Another interesting idea from the kids was “digging up the roads and planting flowerbeds so people can’t be lazy anymore and drive cars”.
St Patrick’s principal Steve Wheeler said what drew his attention to the Powershop-hosted workshop was the link with the Enviroschools curriculum component.
The school recently achieved green-gold status in the programme, the highest level of achievement.
“This was a practical opportunity for the kids to get involved with some real-life learning,” Mr Wheeler said.
“That’s what we’re trying to push here.
“We want their learning to be purposeful and [yesterday] the kids were being problem solvers with real life issues like energy.”
The pupils involved in the workshop suggested some “interesting” ideas that “perhaps as adults we sometimes overlook”, Mr Wheeler said.
“Better Ideas Faster: Kids is about sowing the seed of creativity and innovation, and some kids will take it and run with it.”
Mr Hart said the programme would be rolled out globally.
After the Masterton launch, Mr Hart is heading back to the UK to roll the programme out with Jamie Oliver for Jamie’s Food Revolution Day.
“When this starts to gain traction and I do this programme with other schools and other brands and organisations in the US and UK, when they ask how it all started, I’ll forever be able to tell the story that we started in Masterton, New Zealand.”

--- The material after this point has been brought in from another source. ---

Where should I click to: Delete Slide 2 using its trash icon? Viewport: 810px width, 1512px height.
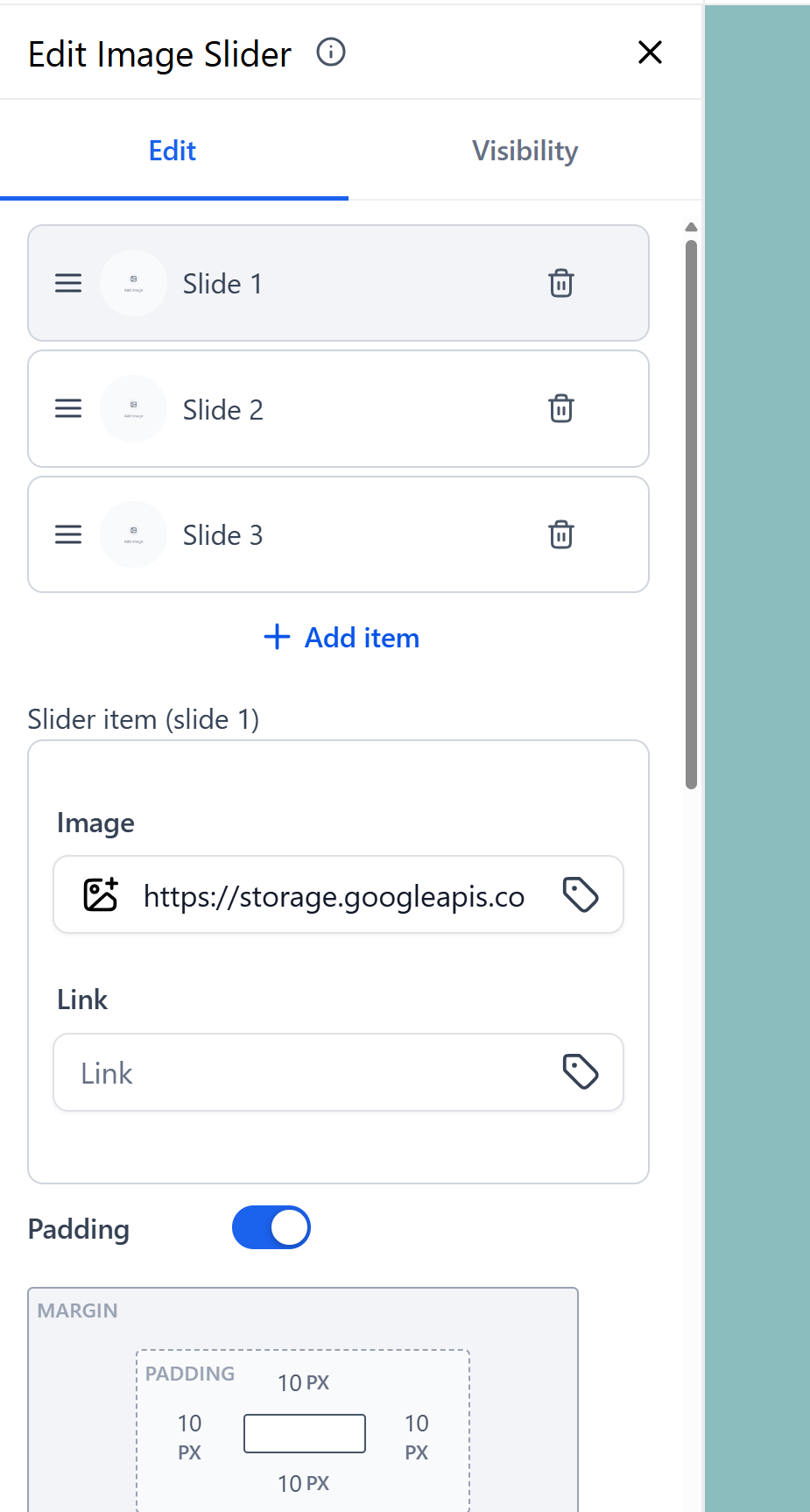(560, 408)
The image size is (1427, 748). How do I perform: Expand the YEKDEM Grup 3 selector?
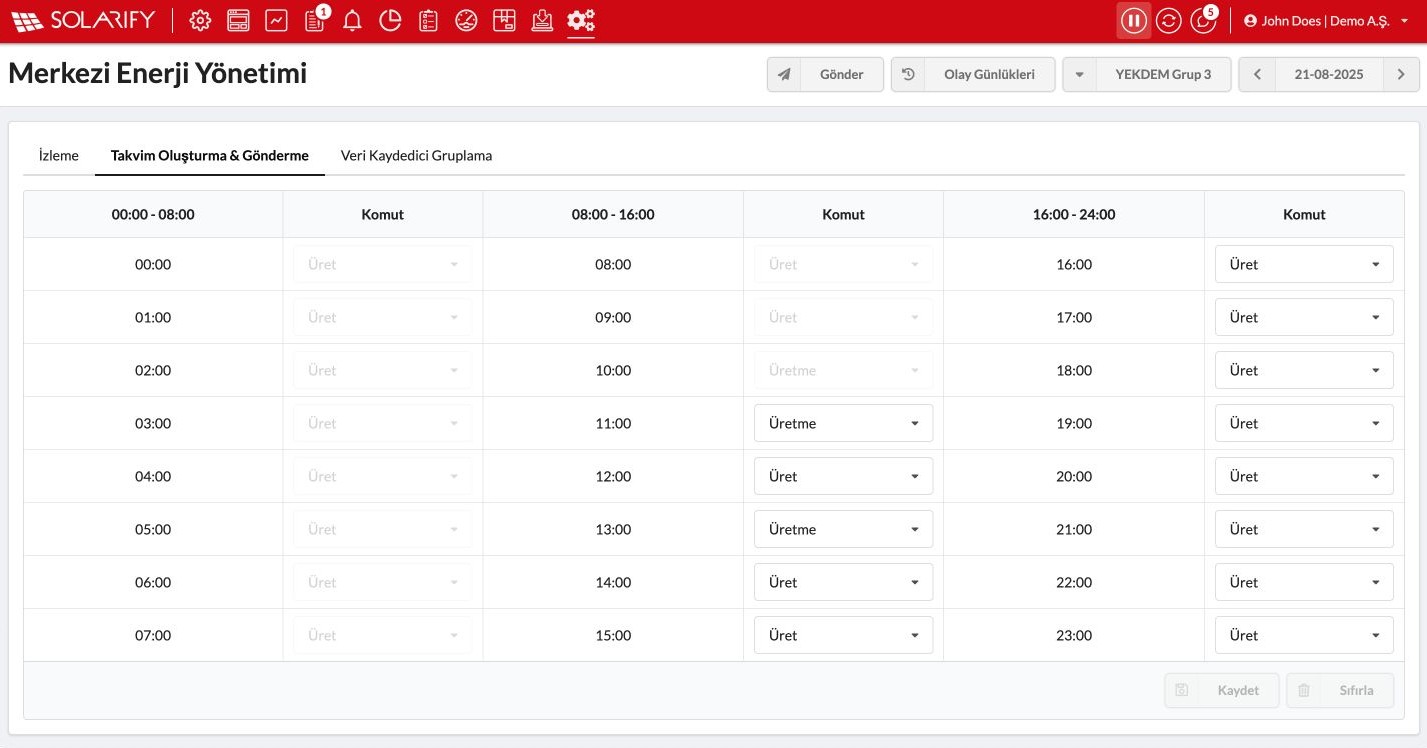[x=1146, y=74]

Powershop NZ Head of Retail Operation Stephen ‘Hooch’ Griffin said the relationship between Powershop and Wairarapa schools would continue, as well as the company’s relationship with Wairarapa people.
Tom Probert, Head of Sales and Marketing said some “strong ideas” came from the day, and reflected well on Powershop, whose business was “fundamentally built around empowerment and disruptive innovation”.
“It was so important to let the kids go through this process, giving them creative skills that they can apply to all aspects of their lives.”